## [Your task]
Once the line containing "The width and" is found, set down that line and each one after it exactly, through the end of the entries.
::: Entries supplied
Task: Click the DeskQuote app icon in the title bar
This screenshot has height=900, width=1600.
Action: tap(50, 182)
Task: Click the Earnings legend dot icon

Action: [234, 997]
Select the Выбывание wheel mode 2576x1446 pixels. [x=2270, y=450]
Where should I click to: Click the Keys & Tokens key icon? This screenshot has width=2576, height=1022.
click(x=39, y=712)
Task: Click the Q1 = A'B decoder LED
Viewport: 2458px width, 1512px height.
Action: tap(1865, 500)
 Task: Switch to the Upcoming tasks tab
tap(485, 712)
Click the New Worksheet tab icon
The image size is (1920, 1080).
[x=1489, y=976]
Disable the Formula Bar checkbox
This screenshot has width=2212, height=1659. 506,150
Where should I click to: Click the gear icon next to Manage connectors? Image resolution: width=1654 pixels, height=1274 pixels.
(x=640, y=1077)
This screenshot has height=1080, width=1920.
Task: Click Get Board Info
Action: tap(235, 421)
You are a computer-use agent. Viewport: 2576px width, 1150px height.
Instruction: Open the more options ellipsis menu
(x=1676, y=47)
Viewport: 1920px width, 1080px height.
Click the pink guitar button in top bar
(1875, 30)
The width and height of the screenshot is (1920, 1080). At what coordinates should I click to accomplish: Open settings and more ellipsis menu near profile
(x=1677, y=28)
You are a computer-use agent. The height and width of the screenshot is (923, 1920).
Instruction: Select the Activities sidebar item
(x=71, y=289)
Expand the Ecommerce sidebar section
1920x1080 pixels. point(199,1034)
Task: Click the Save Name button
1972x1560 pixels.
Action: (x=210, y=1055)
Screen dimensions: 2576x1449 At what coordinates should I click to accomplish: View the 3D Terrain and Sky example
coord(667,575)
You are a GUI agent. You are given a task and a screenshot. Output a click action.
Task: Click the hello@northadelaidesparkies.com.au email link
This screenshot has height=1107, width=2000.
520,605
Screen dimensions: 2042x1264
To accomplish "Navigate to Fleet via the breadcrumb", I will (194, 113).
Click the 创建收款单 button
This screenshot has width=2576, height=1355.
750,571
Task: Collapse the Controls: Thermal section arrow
::::::
## [Solution to this task]
The width and height of the screenshot is (1920, 1080). At what coordinates should I click to accomplish: Open settings and more ellipsis menu near profile
(x=1677, y=28)
You are a computer-use agent. The height and width of the screenshot is (923, 1920).
Instruction: Select the Activities sidebar item
(x=71, y=289)
Expand the Ecommerce sidebar section
1920x1080 pixels. point(199,1034)
Task: Click the Save Name button
1972x1560 pixels.
Action: (x=210, y=1055)
Screen dimensions: 2576x1449 At what coordinates should I click to accomplish: View the 3D Terrain and Sky example
coord(667,575)
You are a GUI agent. You are given a task and a screenshot. Output a click action.
Task: Click the hello@northadelaidesparkies.com.au email link
This screenshot has height=1107, width=2000.
520,605
Screen dimensions: 2042x1264
To accomplish "Navigate to Fleet via the breadcrumb", I will (194, 113).
Click the 创建收款单 button
This screenshot has width=2576, height=1355.
750,571
Task: Collapse the Controls: Thermal section arrow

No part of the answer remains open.